The Natural Enquirer: The study of horology
I was asked about the origin of hours, minutes and seconds? I submit this for your edification.
Horology is the study of clocks and time. Not until somewhat recently (that is, in terms of human history) did people find a need for knowing the time of day. As best we know, 5,000 to 6,000 years ago great civilizations in the Middle East and North Africa began to make clocks to augment their calendars. With their attendant bureaucracies, formal religions and other burgeoning societal activities, these cultures apparently found a need to organize their time more efficiently.
This all dates back to the Ancient Babylonians, who liked to count in base 60. Ratios of 6, 12, 60, and 360 were seen by them as being “round” numbers in the same way that we use base 10 and see 5, 10, 100 etc. as useful numbers to divide things up into. The Babylonians divided the sky into the 12 signs of the Zodiac, and a circle into 360 degrees. They divided the day and night each into 12 hours (although in many time systems the lengths of these varied between summer and winter. Babylon was rather nearer the equator than Liverpool, so they didn’t get too confused with this.) The hour was split into 60 minutes and a minute into 60 seconds. All these numbers have survived for 4,000 years, despite the fact that we have changed our numbering system to base 10. In England, when I was young, we still measured with feet, each divided into 12 inches. Americans still do!
The year is nearly 360 days long, and the Babylonians split it into 12 months. Other civilizations based their calendar on the moon and had 13 months. We still have problems with this today because Easter is based on the lunar calendar, and migrates around the Julian calendar in a complex way. Chinese new year is still based on the Lunar calendar.
Sun Clocks, the Sumerian culture was lost without passing on its knowledge, but the Egyptians were apparently the next to formally divide their day into parts something like our hours. Obelisks (slender, tapering, four-sided monuments) were built as early as 3500 BC. Their moving shadows formed a kind of sundial, enabling people to partition the day into morning and afternoon. Obelisks also showed the year’s longest and shortest days when the shadow at noon was the shortest or longest of the year. Later, additional markers around the base of the monument would indicate further subdivisions of time. Another Egyptian shadow clock, or sundial, possibly the first portable timepiece, came into use around 1500 BC. This device divided a sunlit day into 10 parts plus two “twilight hours” in the morning and evening. When the long stem with five variably spaced marks was oriented east and west in the morning, an elevated crossbar on the east end cast a moving shadow over the marks. At noon, the device was turned in the opposite direction to measure the afternoon “hours.”

### EXERCISE
Reproduce word for word the passage of the horology piece starting with "The Natural Enquirer: The" and going on through "time more efficiently.".

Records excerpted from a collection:

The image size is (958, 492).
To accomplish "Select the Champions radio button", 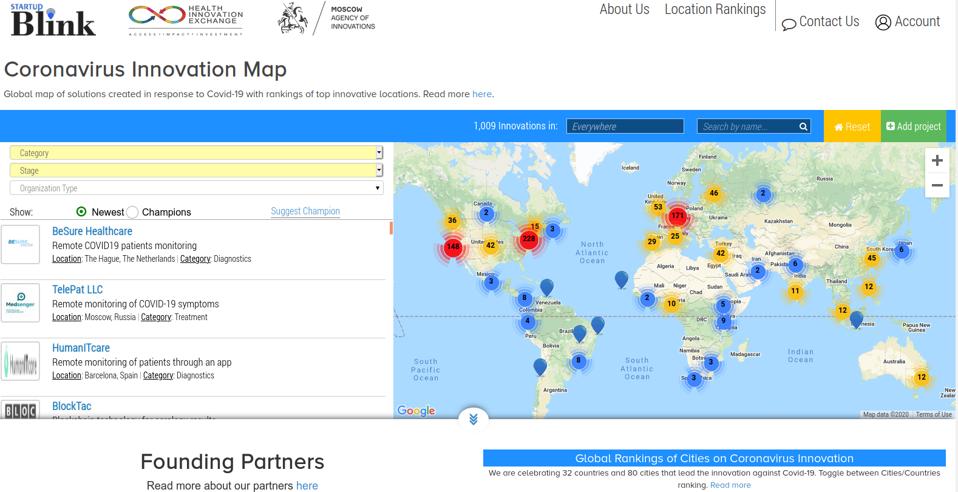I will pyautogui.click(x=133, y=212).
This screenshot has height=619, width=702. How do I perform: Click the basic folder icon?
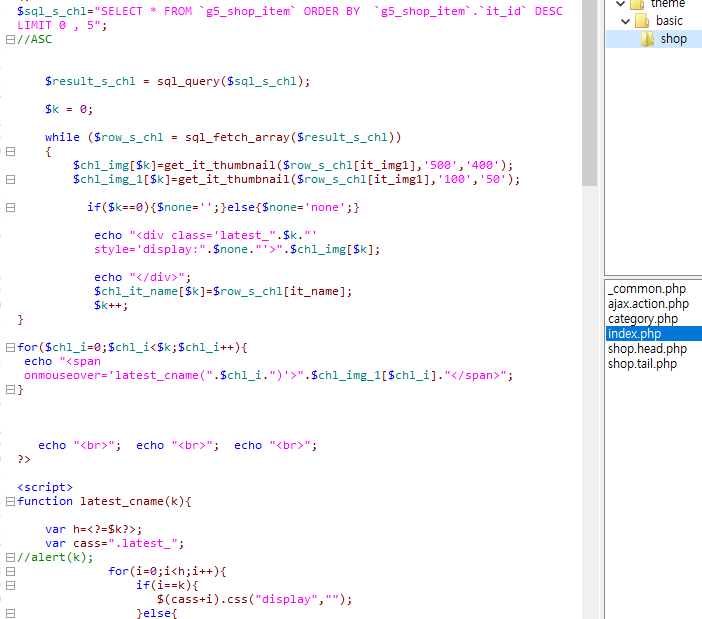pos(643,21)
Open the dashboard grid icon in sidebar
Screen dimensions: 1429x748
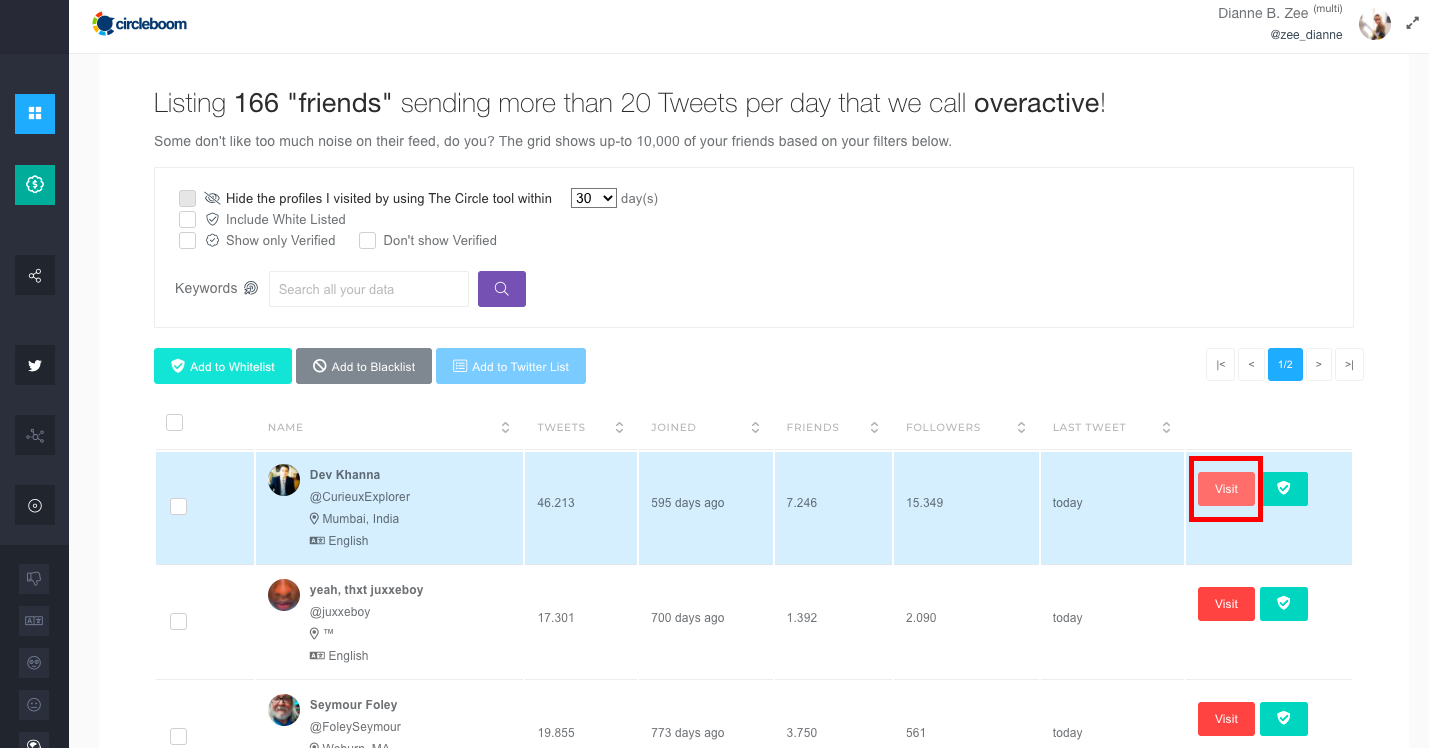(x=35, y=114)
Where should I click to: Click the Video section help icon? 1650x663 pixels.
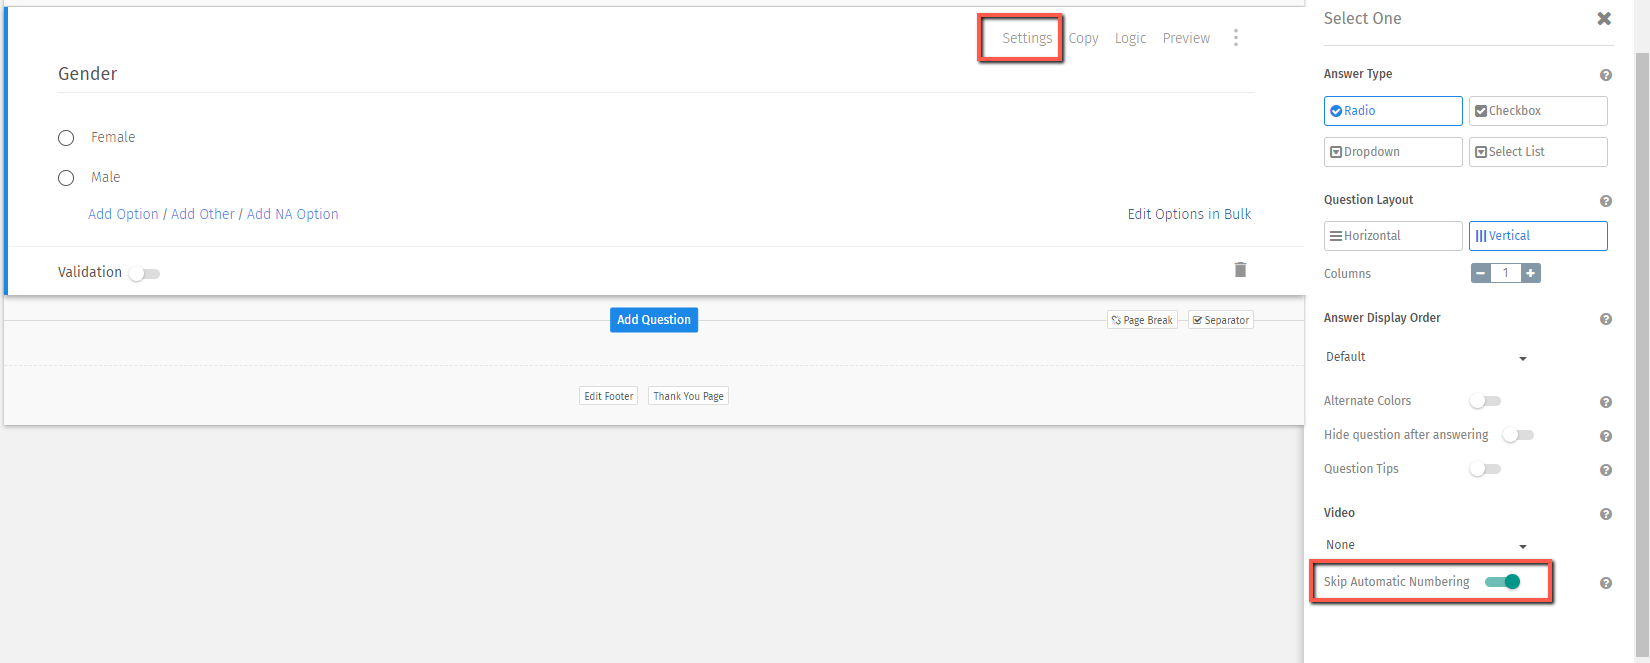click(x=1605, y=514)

### ANSWER BELOW
The Natural Enquirer: The study of horology
I was asked about the origin of hours, minutes and seconds? I submit this for your edification.
Horology is the study of clocks and time. Not until somewhat recently (that is, in terms of human history) did people find a need for knowing the time of day. As best we know, 5,000 to 6,000 years ago great civilizations in the Middle East and North Africa began to make clocks to augment their calendars. With their attendant bureaucracies, formal religions and other burgeoning societal activities, these cultures apparently found a need to organize their time more efficiently.